Aufgaben ::
• a. Mit welchem Ergebnis besiegte Deutschland 1912 Russland laut dem Seitentext?
• b. Aktualisiere den Abschnitt des Seitentexts, der mit „Egal, welche Partien“ beginnt und nach „kein großer Kampf.“ endet, und setze dabei „Verlängerungen“ an die Stelle von „Elfmeterschießen“.
• c. Prüfe anhand des Seitentexts, ob die folgenden Aussagen zutreffen, und belege jede Antwort mit den entscheidenden Worten des Textes.
(i) Das 3:4 zwischen Deutschland und Italien wurde bei der WM 1970 gespielt.
(ii) Mönchengladbach schlug Dortmund zu Beginn der Saison 1977/78 mit 12:0.
(iii) Das Spiel Argentinien – England bei der WM 1986 endete 2:1.

Seitentext ::
§

Bayerns Sieg über Barcelona sagt etwas über den Stand des Fußballs. Großer Sport ist nicht mehr der Kampf gleichwertiger Gegner.

Rausgedrängt: Der FC Barcelona verlässt geschlagen den Platz Foto: ap/Fernandez

A uf was deutet es hin, wenn eine sehr gute Mannschaft eine andere sehr gute Mannschaft plötzlich 8:2 oder, wie vor sechs Jahren, 7:1 demontiert und demütigt?

Die Vermutung, das 2014er WM-Halbfinale der DFB-Elf gegen Brasilien sei ein einmaliges Fußballwunder gewesen, ist seit Freitagabend perdu. Diesmal war der Täter nicht die deutsche Nationalelf, sondern der deutsche Rekordmeister, und das Opfer war nicht das weltweit wegen seines technisch hochstehenden Fußballs verehrte Brasilien, sondern das ähnlich geachtete Weltklasseensemble des FC Barcelona.

Große Fußballspiele, das war noch vor wenigen Jahren breiter Konsens, sind Auseinandersetzungen auf hohem Niveau. Kantersiege kommen bloß im Jugendfußball vor, ansonsten kannte man sie aus der Frühphase dieses Sports, als 1912 Deutschland Russland mit 16:0 abfertigte.

Das 3:4 von Deutschland – Italien bei der WM 1970 gilt jedoch gerade wegen der Stärke beider Teams vielen als Jahrhundertspiel. Und denjenigen, die sich großen Fußball auch ohne deutsche Beteiligung vorstellen können, fällt vielleicht noch ein Spiel wie Argentinien – England bei der WM 1986 (2:1) ein.

Egal, welche Partien noch denkbar sind, allen gemein ist: Es waren Spiele mit knappem Ausgang. Diese Gleichwertigkeit begründet ja auch den besonderen Reiz von Elfmeterschießen.

Das Wort vom „Kannibalisieren“ ist zu hören

So, wie man Fußball zu Zeiten eines halbwegs funktionierenden liberal organisierten Marktes interpretiert hat, gehören das 8:2 vom Freitag oder das 7:1 von 2014 genauso wenig in die Reihe großer Spiele wie etwa das 12:0 von Mönchengladbach über Dortmund zum Ende der Saison 1977/78. Das war alles zu einseitig, kein großer Kampf.

Wenn sich dieser Blick auf den Fußball aber ändert – und die ersten begeisterten Kommentare aufs 8:2 deuten das ja an –, dann ist das ein untrügliches Zeichen, dass der Fußball bald in ein neues Zeitalter eintritt.

Übergang vom Konkurrenz- zum Monopolkapitalismus, das ist eine Erklärung, die sich aufdrängt.

§

Gegebenes Material ::
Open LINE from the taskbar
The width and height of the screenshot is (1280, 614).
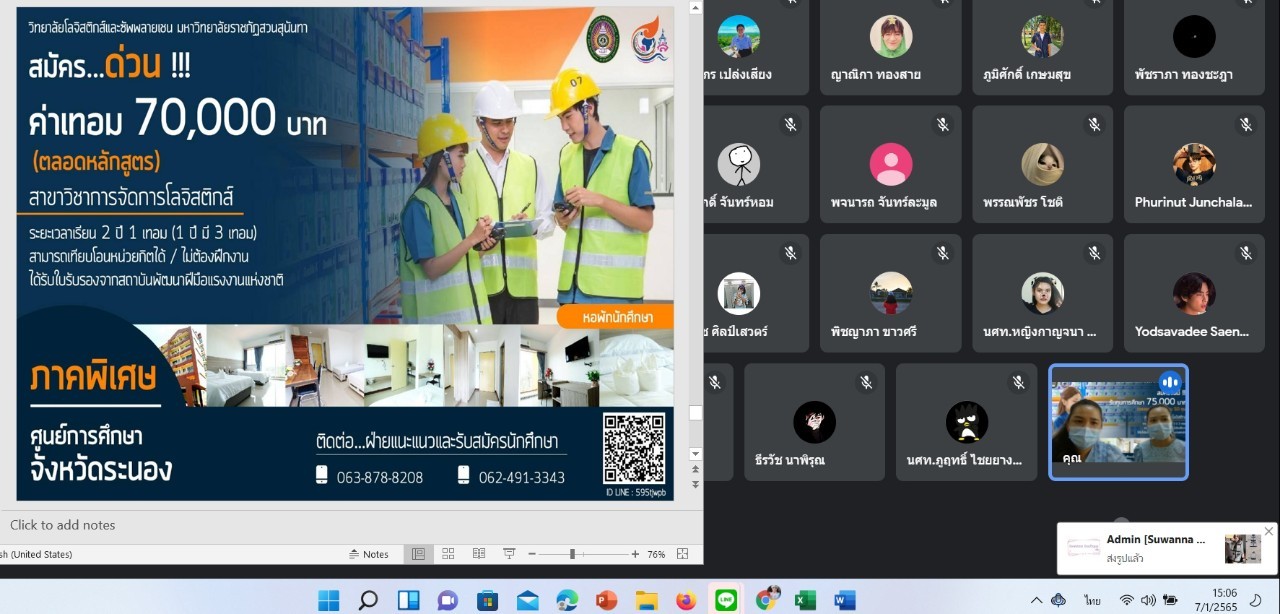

§

Lösungen je Aufgabe ::
• a. Mit 16:0.

• b.
Egal, welche Partien noch denkbar sind, allen gemein ist: Es waren Spiele mit knappem Ausgang. Diese Gleichwertigkeit begründet ja auch den besonderen Reiz von Verlängerungen.

Das Wort vom „Kannibalisieren“ ist zu hören

So, wie man Fußball zu Zeiten eines halbwegs funktionierenden liberal organisierten Marktes interpretiert hat, gehören das 8:2 vom Freitag oder das 7:1 von 2014 genauso wenig in die Reihe großer Spiele wie etwa das 12:0 von Mönchengladbach über Dortmund zum Ende der Saison 1977/78. Das war alles zu einseitig, kein großer Kampf.

• c.
(i) Ja: „Das 3:4 von Deutschland – Italien bei der WM 1970“
(ii) Nein: „das 12:0 von Mönchengladbach über Dortmund zum Ende der Saison 1977/78“
(iii) Ja: „Argentinien – England bei der WM 1986 (2:1)“